Friday, September 21, 2007

Go Pregnant Canadian Women in their 30s!

Canada's fertility rate is up and thanks mostly to women in their 30s! Canada has a low procreation rate, but Statistics Canada released numbers stating that Canada recorded its highest number of births AND its highest total fertility rate in 7 years in 2005. Unfortunately Canada's total fertility rate is still far below the replacement level fertility, which is 2.1 children per woman. From Statistics Canada:

Canada's total fertility rate in 2005 was 1.54 children per woman, an increase from 1.53 in the previous year and the highest rate since 1998. This is still well below what is known as the replacement level fertility (2.1 children per woman).

In total, 342,176 babies were born in 2005, up 1.5% from the previous year. This growth rate was more than double the 0.6% increase in 2004.

In 2005, the number of births was the highest since 1998, when 342,418 babies were born in Canada. The number of births dropped to a 55-year low in 2000. Since then, the number of births has gone up every year except 2002.

As of 2001, most babies were born to parents belonging to the echo generation (the children of baby boomers), who were already in their prime childbearing years.
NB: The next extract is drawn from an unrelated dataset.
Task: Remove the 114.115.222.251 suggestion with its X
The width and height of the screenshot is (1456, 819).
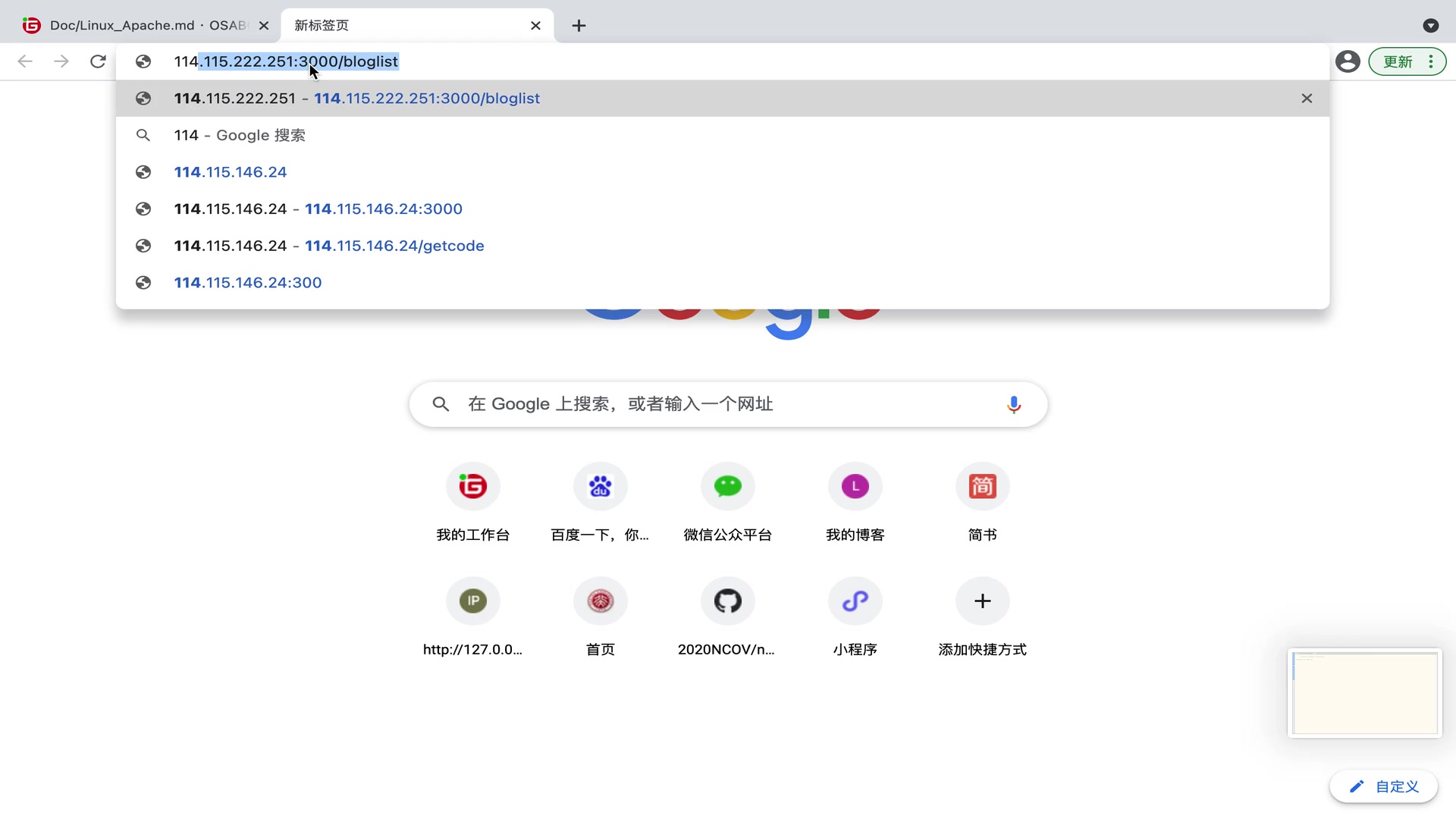Action: coord(1307,98)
Maybe the women are hearing their biological clocks ticking louder! In any case, Congrats to all the women and Canada! source

Thursday, September 20, 2007

Should Pregnant Women Eat Peanuts?

Yes! According to the House of Lords committee in the UK. A group of British mothers who avoided eating peanuts throughout their pregnancy and feeding it to their children are now seeing the consequences. According to the House of Lords, these mothers are facing an allergy epidemic. The committee is trying to tell the government to change its advice to pregnant women and mothers who have a history of asthma, eczema, or hayfever, which currenlty says, 'avoid eating peanuts and peanut products when you're pregnant and breastfeeding'.

The science and technology committee's allergy report found that nut allergies were extremely low in countries where children are weaned on peanuts.

'It is quite striking that the increase in peanut allergies is rather in step with the increasing Government advice not to expose tiny children to them,' said Lord May of Oxford. 'In Israel, where peanuts are quite commonly found in baby food, there has been no increase in peanut allergies.